▶ Görev gereksinimleri
Myanmar'daki pandemiyle ilgili metne göre Ulusal Birlik Hükümeti (NUG), Kovid-19 Çalışma Kolu'nu hangi tarihte kurdu?

▶ Belge alıntısı

Askeri yönetimi tanımamakta kararlılığını sürdüren darbe karşıtı siyasi kanat da mevcut durum karşısında pandemiyle mücadele gündemini öncelemeye karar verdi. Suu Çii destekçilerinin askeri yönetime karşı 16 Nisan’da kurduğu ve “sivil hükümet” olarak bilinen Ulusal Birlik Hükümeti (NUG), 22 Temmuz’da kendi bünyelerinde Kovid-19 Çalışma Kolu kurdu. NUG’un kurduğu bu bünyenin, an itibarıyla sivil itaatsizlik eylemini sürdüren çok sayıda sağlık çalışanını ülke çapında mobilize ederek pandemiyle mücadeleye gayriresmî yoldan bir nebze katkı sağlaması bekleniyor.
Bu bilgiler ışığında Myanmar’ın, siyasi istikrarsızlık ve bölünmüşlük içinde kendi gayretiyle pandeminin üstesinden gelemeyeceğini görmek zor değil. Myanmar’ın Kovid-19’la başa çıkabilmesi için hem uluslararası camiadan hem komşu ülkelerden insani ve tıbbi yardım alması gerekiyor. Fakat askeri yönetimin uluslararası yardımlara ne kadar sıcak baktığı şüpheli.

▶ Sağlanan veriler
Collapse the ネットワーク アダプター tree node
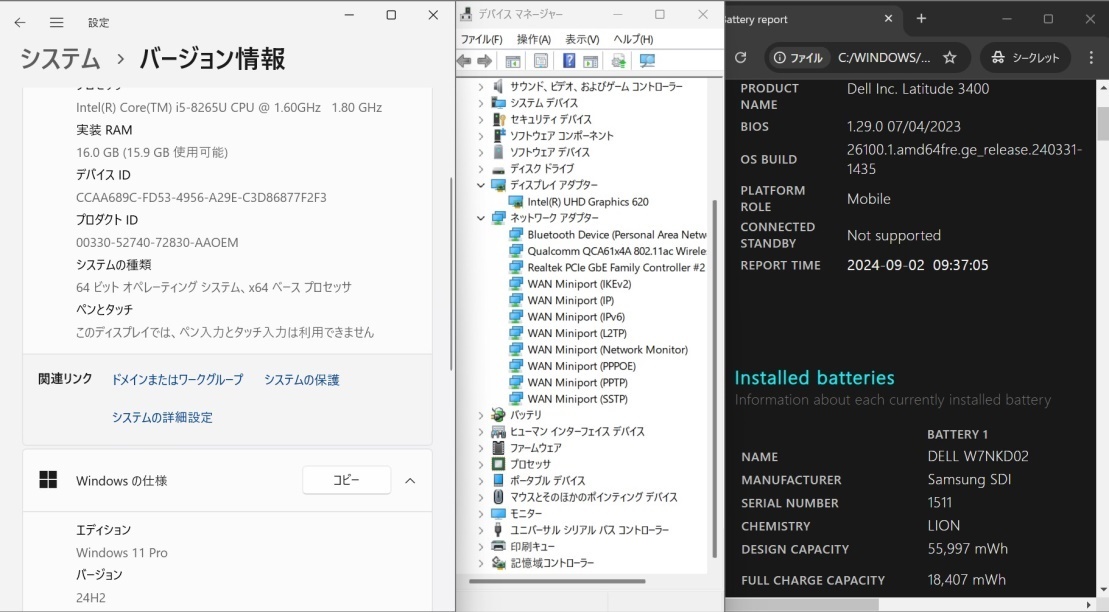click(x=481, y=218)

...

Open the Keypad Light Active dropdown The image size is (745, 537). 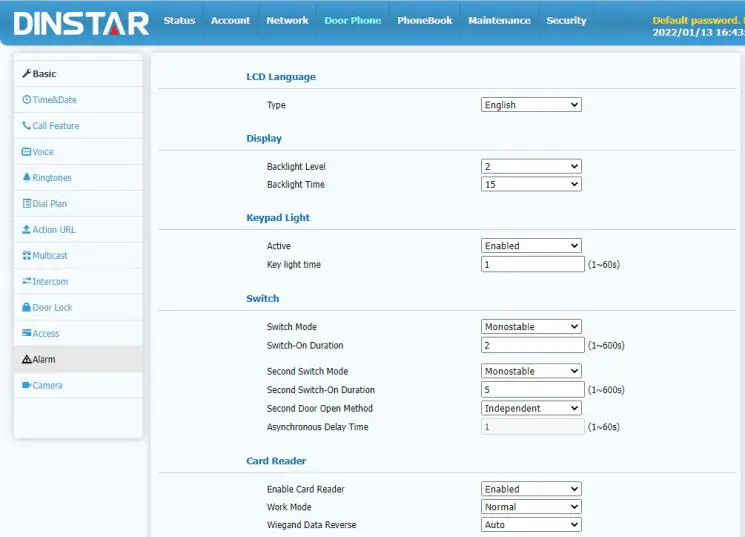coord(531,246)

▶ Alıştırmanın cevabı
22 Temmuz'da.